Entrevista a James Ferraro in Thump



Videoclip do tema “Thrash & Escalate” de Skid Row
Sendo que este vídeo tem o cunho de Ferraronão deixa de ser curioso a maneira como este nos apresenta a Los Angeles: um misto de caos, poluição e alguns anjos perdidos. Esta é, de facto, a Los Angeles de Skid Row.
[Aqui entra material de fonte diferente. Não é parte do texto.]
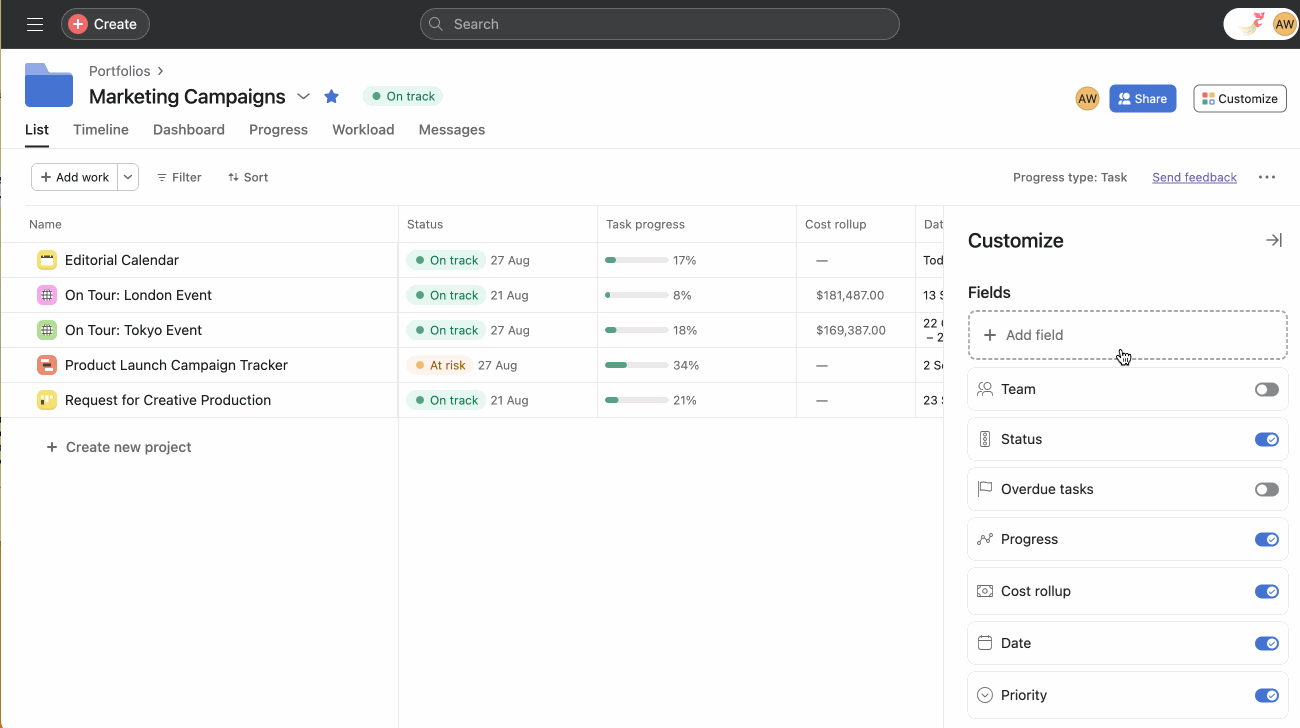Enable the Team field toggle
Image resolution: width=1300 pixels, height=728 pixels.
click(x=1266, y=389)
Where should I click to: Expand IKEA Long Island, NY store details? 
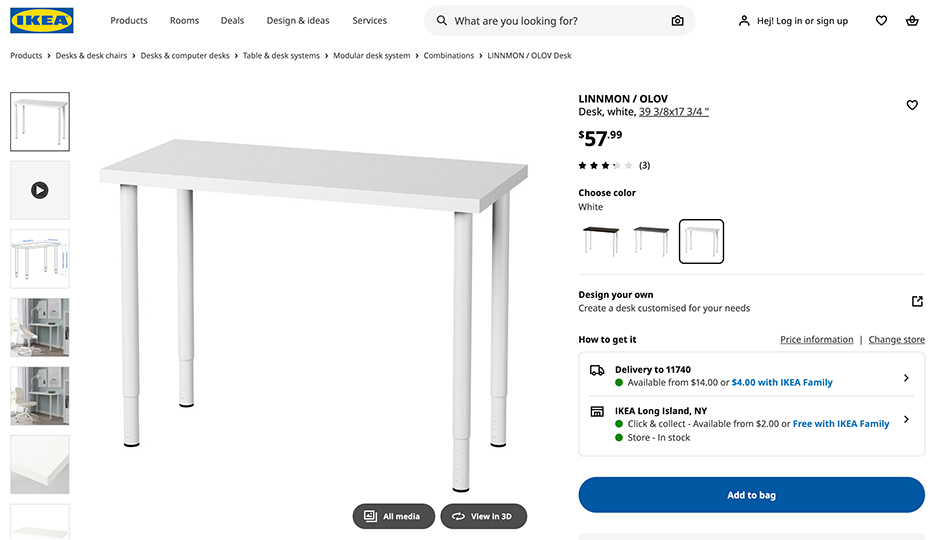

Apesar de Los Angeles ser a cidade dissecada neste Skid Row, esta metrópole é um mero reflexo de todas as cidades deste mundo pós-moderno, pós-internet, e progressivamente pós-humanidade. Excluindo a voz de Ferraro e dos ocasionais coros que acompanham o corpo sonoro, a restante humanidade ora é representada por uma caótica massa fónica que serve apenas de ruído — sendo que, por vezes, esse ruído é a totalidade do corpo sonoro da narrativa que nos está a ser apresentada — ou então é afónica, sem expressão. Skid Row é a metaforização de tudo aquilo que enfrentamos diariamente nesta nossa vida na pós-modernidade: desumanidade, conflito, sujidade, caos…todos os males que Pandora libertou sobre o nosso mundo e mais alguns que foram surgindo entretanto. Resta-nos a esperança, essa ilusão que nos permite acordar todos os dias com vontade de enfrentarmos o que quer que nos espera. Mas a verdade é que por mais distópicas que sejam as ruas de Skid Row, nós conseguimos encontrar algumas semelhanças com as ruas que percorremos todos os dias para o trabalho, para casa, para a escola, para onde quer que nós nos dirijamos diariamente neste mundo.
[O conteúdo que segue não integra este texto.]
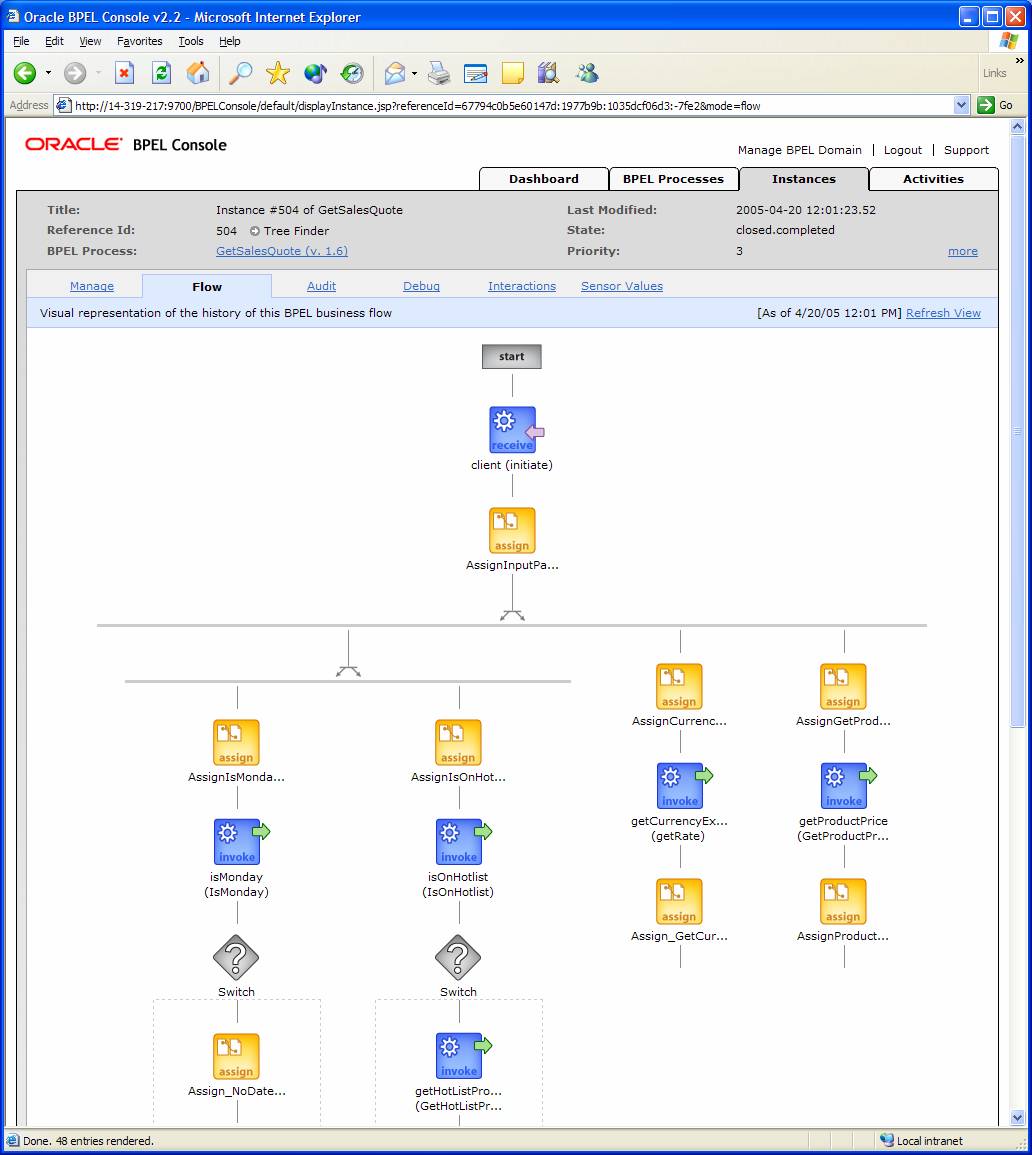Image resolution: width=1032 pixels, height=1155 pixels.
Task: Click the getProductPrice invoke icon
Action: 844,786
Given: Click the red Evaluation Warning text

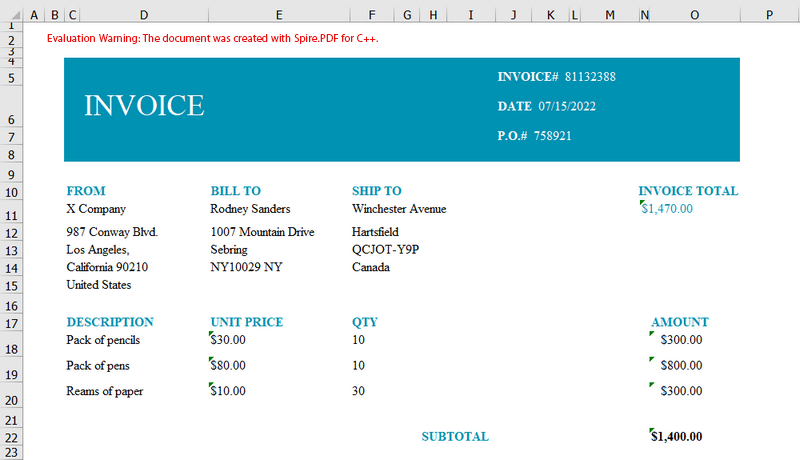Looking at the screenshot, I should coord(212,38).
“All the sounds of the streets crept in—the blood and tears on the street, the echoing sirens in the early morning fog, soaked into the poetry—and it became evident that LA is a hyper-America. A place where violence (media and real life), excess and poverty, police exceptionalism & brutality, racism interact daily.” 
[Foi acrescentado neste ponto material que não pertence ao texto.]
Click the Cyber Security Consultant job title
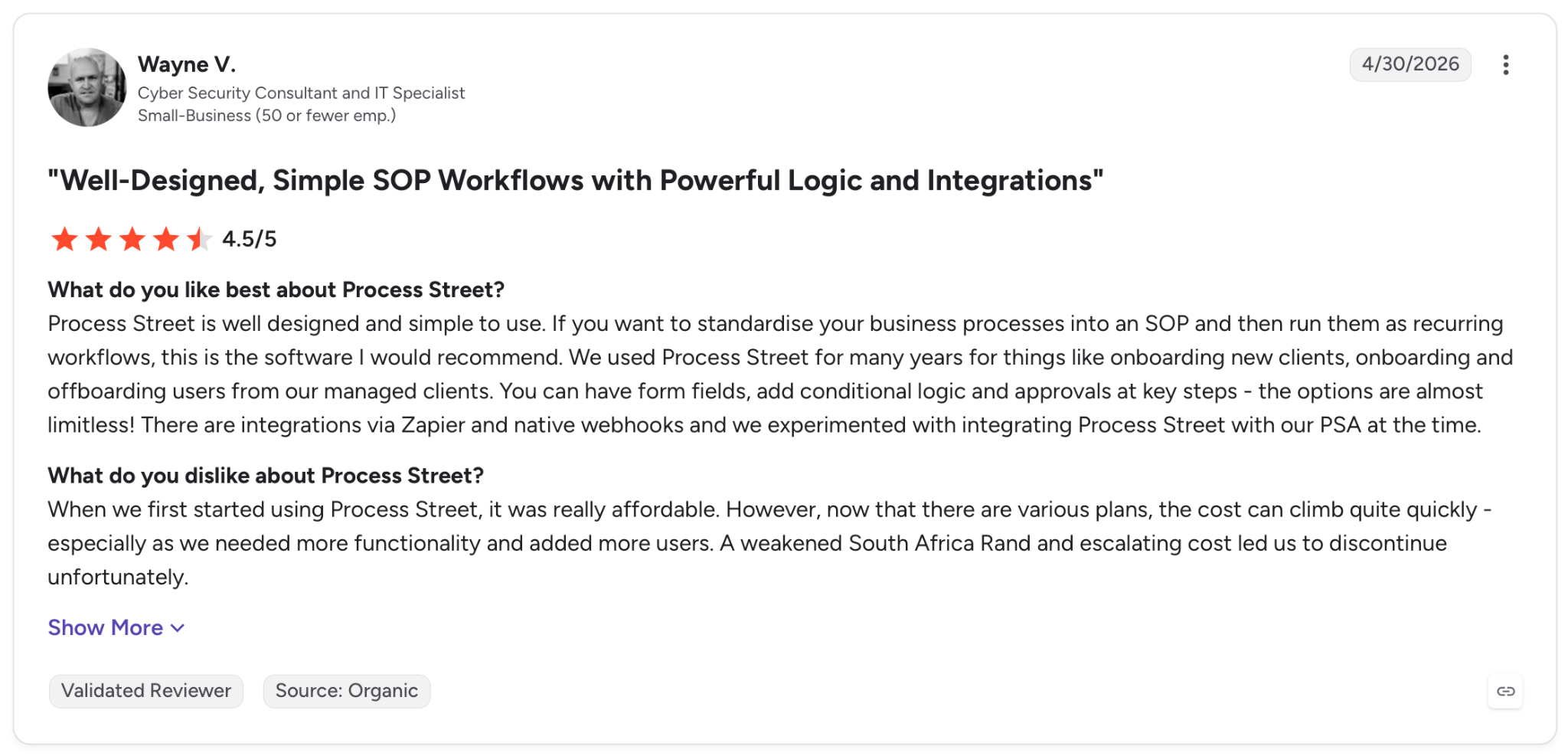Viewport: 1568px width, 756px height. (301, 93)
James Ferraro em entrevista à FACT Magazine sobre Skid Row

Acabo com as minhas considerações pessoais acerca deste Skid RowPela forma como me apanhou de surpresa, pelo seu rico corpo sonoro, pela maneira como me identifico com as linguagens usadas para construir este disco (a synth-pop dos 80 é o meu não-guilty pleasure) e pela forma como a lírica me marcou, Skid Row é, para mim, o melhor disco do ano 2015. Nada mais me irá surpreender este ano da maneira como este disco me surpreendeu. Foi o último disco que ouvi verdadeiramente este ano e ainda bem, porque foi o mais marcante. Skid Row é o sublime retrato da vida moderna que todos os millenials gostariam de ter escrito e que certamente subscrevem.

Million dollar smiles, lattes & police brutality.Excess and fiscal ambiguity.Media violence & Lamborghini dreams, all under one surveillance video texture.The desert landscape, like tupperware housing digital smog.K9’s and glistening acid rain,wash away the sentient blood that stains the palm tree city.An Escalade® burns on the freeway.The drone of helicopters hum above head, in a desert backdrop commuters in traffic requite a speed of 20 mph pass the gleaming semiotic debris.the sushi elite & the poor all anonymous in an unforgiving freeway fatality,an undiscerning system.Man on the highway, through a walkie talkie speaker, barefoot on the slick asphalt.As the sunsets, the sky burns a fusion of metal and silhouetted palms.and a hyper real civilization is rendered by it’s idealism, at war with the gravity of reality..Rendered by it’s traffic culture, it’s culture of police brutality and gang violence, media saturation and racism, it’s glamorization and solipsism, rendered by the tabloid of it self. 

Algumas estrofes da autoria de James Ferraro in Thump

Ferraro é um millenial que, como todos nós, há muito saiu da esfera do status quo, questionando-se a si próprio e a outros sobre o sentido da vida no mundo moderno. Será que a vida moderna se resume a uma série de rituais contra-natura com o intuito de ganharmos dinheiro, termos empregos, comprarmos coisas, a fim de mantermos um status quo que é, em última instância, nocivo para nós próprios? Será que a vida se resume a isto? Eu espero sinceramente que não. Haverá algo mais depois disto? Ninguém sabe. 

Mas o que é que tu fizeste hoje para mudar este mundo em que vivemos?

Consegues dizer-me, na realidade, em que mundo nós vivemos?